When Rick Kimsey decided to start a business, a franchise seemed like the way to go. Buying a franchise — in his case, a Doctors Express urgent care facility — meant he did not have to start from square one.

Urgent care centers treat common non-life-threatening conditions such as sprains and stomach ailments. Kimsey just needed to get the franchise up and running.

But financing was nearly impossible to get. Kimsey was dealt his first blow when his bank froze his home equity line of credit. Then six banks turned him down for a loan. It took more than a year before he was able to close a deal.


The tough economy has made franchises attractive to the unemployed, workers who don’t want to wait to get knocked off the corporate ladder, and others. But first-time franchise buyers are finding it’s harder than they expected. Lenders reject them because of inexperience or because the franchises are not established brands.

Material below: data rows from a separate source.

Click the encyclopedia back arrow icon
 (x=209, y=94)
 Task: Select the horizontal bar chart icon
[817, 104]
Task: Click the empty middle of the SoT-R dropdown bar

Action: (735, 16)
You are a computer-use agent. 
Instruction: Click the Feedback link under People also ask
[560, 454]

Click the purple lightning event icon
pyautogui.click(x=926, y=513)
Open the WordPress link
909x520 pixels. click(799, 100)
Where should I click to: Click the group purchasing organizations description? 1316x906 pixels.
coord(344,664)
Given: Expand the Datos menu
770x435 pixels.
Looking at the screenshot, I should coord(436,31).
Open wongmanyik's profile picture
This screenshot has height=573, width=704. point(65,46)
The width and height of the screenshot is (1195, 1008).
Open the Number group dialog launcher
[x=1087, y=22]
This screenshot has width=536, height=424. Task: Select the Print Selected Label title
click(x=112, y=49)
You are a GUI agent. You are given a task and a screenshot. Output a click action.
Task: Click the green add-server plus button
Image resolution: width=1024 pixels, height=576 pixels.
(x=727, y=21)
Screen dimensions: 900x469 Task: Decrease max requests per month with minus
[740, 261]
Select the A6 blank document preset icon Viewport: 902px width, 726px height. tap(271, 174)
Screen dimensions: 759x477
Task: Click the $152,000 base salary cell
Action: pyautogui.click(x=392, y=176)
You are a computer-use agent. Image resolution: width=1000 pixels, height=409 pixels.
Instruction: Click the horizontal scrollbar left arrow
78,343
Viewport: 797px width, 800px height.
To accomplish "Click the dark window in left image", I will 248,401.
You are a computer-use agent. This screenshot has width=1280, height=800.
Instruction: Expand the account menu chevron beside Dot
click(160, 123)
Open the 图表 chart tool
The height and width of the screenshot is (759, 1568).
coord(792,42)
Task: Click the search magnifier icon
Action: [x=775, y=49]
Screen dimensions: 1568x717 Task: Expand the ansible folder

Kimsey had spent nearly 20 years in the wireless telephone industry. He considered Batteries Plus, stores that sells batteries of all kinds.

But ‘‘I was looking for a sizzling sector like cellphones were in the ‘80s,’’ he says.

He had enough money saved for the $55,000 franchise fee and won approval to open the franchise in Sarasota, Fla. He needed $1.2 million to cover between $250,000 and $300,000 in construction costs, $150,000 for equipment, and the remainder for working capital.

The banks gave similar reasons for saying no.

‘‘This isn’t McDonald’s, so we don’t have 70 years of history,’’ Kimsey says. Doctors Express was founded in 2005 and has 54 locations.

And though the company doesn’t require that franchisees have medical training, the banks were uncomfortable with the idea.

There was more: ‘‘We don’t have a lot of assets” that could be collateral.


Eventually Kimsey got a $575,000 Small Business Administration-guaranteed loan. He tapped into savings and about $500,000 from his 401(k) — the entire account — for the rest of the money.

Franchises have suffered in the past five years. The number fell nearly 5 percent between 2008 and 2011. The International Franchise Association estimates the number will rise this year for the first time since 2008.

‘‘Where it’s really having its hardest effect is the aspiring entrepreneur who doesn’t have that track record or that relationship with the banks,’’ says Stephen Caldeira, president of the group.

‘‘The credit score that used to guarantee a loan doesn’t anymore,’’ says Peter Ross, CEO of Senior Helpers, which has 300 franchises that provide in-home care to the elderly. As a result, ‘‘people have to be a lot more creative’’ to raise money to buy a franchise.

Some would-be franchisees, for example, turn to relatives for help.

Rosenberg writes for the Associated Press.